Latest Supreme Court of India Judgments 2019

Subscribe

RSS Feed img




Commissioner of Income Tax, Kanpur Vs. The Elgin Mills Ltd., Kanpur [1986] INSC 152 (31 July 1986)

MUKHARJI, SABYASACHI (J) MUKHARJI, SABYASACHI (J) PATHAK, R.S.

CITATION: 1986 AIR 1943 1986 SCR (3) 398 1986 SCC (3) 663 JT 1986 7 1986 SCALE (2)112

ACT:

Companies (Profits) Surtax Act, 1964, Schedule 2 Rule I-"Investment reserve", "rehabilitation reserve", "capital reserve", "depreciation reserve" and "forfeited dividends"- Whether statutory deductions-"provision" and "reserve"- Distinction between.

HEADNOTE:

In Civil Appeal No. 1665 of 1974, a dispute arose between the respondent-assessee and the Revenue with regard to the computation of "standard deductions" under the provision of Companies Profits (Surtax) Act, 1964. The respondent-assessee claimed that the three amounts in respect of three accounts, namely, (a) investment reserve (b) rehabilitation reserve and (c) forfeited dividend reserve should be treated as reserves for the purposes of computation of its capital for the assessment year 1964-65 of which the relevant previous year ended on 30th Sept., 1963. The Income-tax officer did not include any of the said "reserves" in the capital of the respondent company on the basis that these did not represent "reserve" in the real sense. The matter, ultimately went before the Tribunal. It held: (i) that all the three accounts represented "reserves" for the purposes of assessment under the Super Profits Tax Act, 1963 and as the principle involved was the same as under the Companies Profits (Surtax) Act, 1964, the accounts in question represented "reserves" under the latter Act also. The High Court also, relying on its earlier decision in Commissioner of Income-tax, Kanpur v. British India Corporation (P) Ltd. 92 TIRE 38, affirmed the view taken by the Tribunal and held (i) that under both the Acts charging sections (s. 4) were identically worded except that expression(Standard Deduction) in Super Profits Tax Act, 1963 had been replaced by the expression "statutory deductions" in Companies Profits (Surtax) Act, 1964; (ii) that under both Acts these deductions had to be computed with reference to the capital employed in the assessee's- Companies; and (iii) that under both the Acts reserves of the company were to be treated as its capital and the only difference was in the 409 Second Schedule to the Companies Profits (Surtax) Act, 1964 where an A explanation had been added, and this explanation merely clarified what was implicit in the Super Profit Tax Act, 1963.

In C.A. No. 145 of 1976 the assessee-respondent had shown capital of Rs.2,63,79,218 which included inter-alia investment reserve, rehabilitation reserve, capital reserve, depreciation reserve and forfeited dividends. The High Court held that the first four items constituted reserves and the forfeited dividends account did not represent reserve.

Dismissing the C.A. No. 145 of 1976 and allowing CA No.

+ + + +

Copy the part of the Elgin Mills case summary that opens with the words containing "Latest Supreme Court" and closes with "(J) PATHAK, R.S.", swapping "Kanpur" for "Allahabad" each time it appears.

=== DATA SHOWN ===
+ + + +

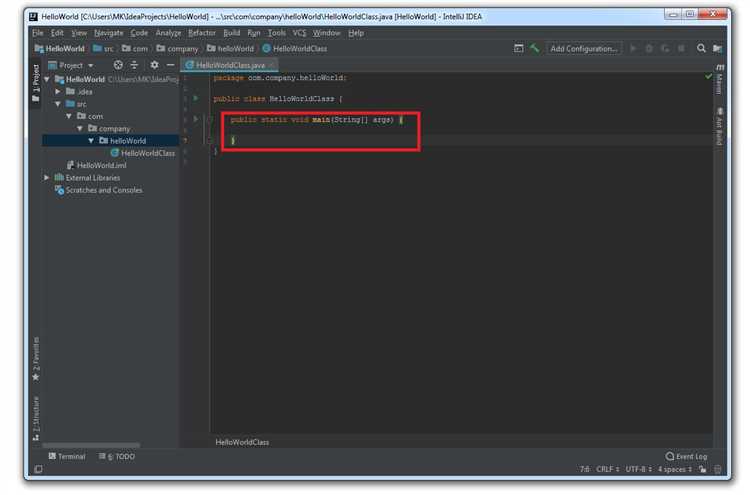Click the project settings gear icon
Image resolution: width=750 pixels, height=495 pixels.
click(154, 65)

+ + + +

=== SOLUTION BELOW ===
Latest Supreme Court of India Judgments 2019

Subscribe

RSS Feed img




Commissioner of Income Tax, Allahabad Vs. The Elgin Mills Ltd., Allahabad [1986] INSC 152 (31 July 1986)

MUKHARJI, SABYASACHI (J) MUKHARJI, SABYASACHI (J) PATHAK, R.S.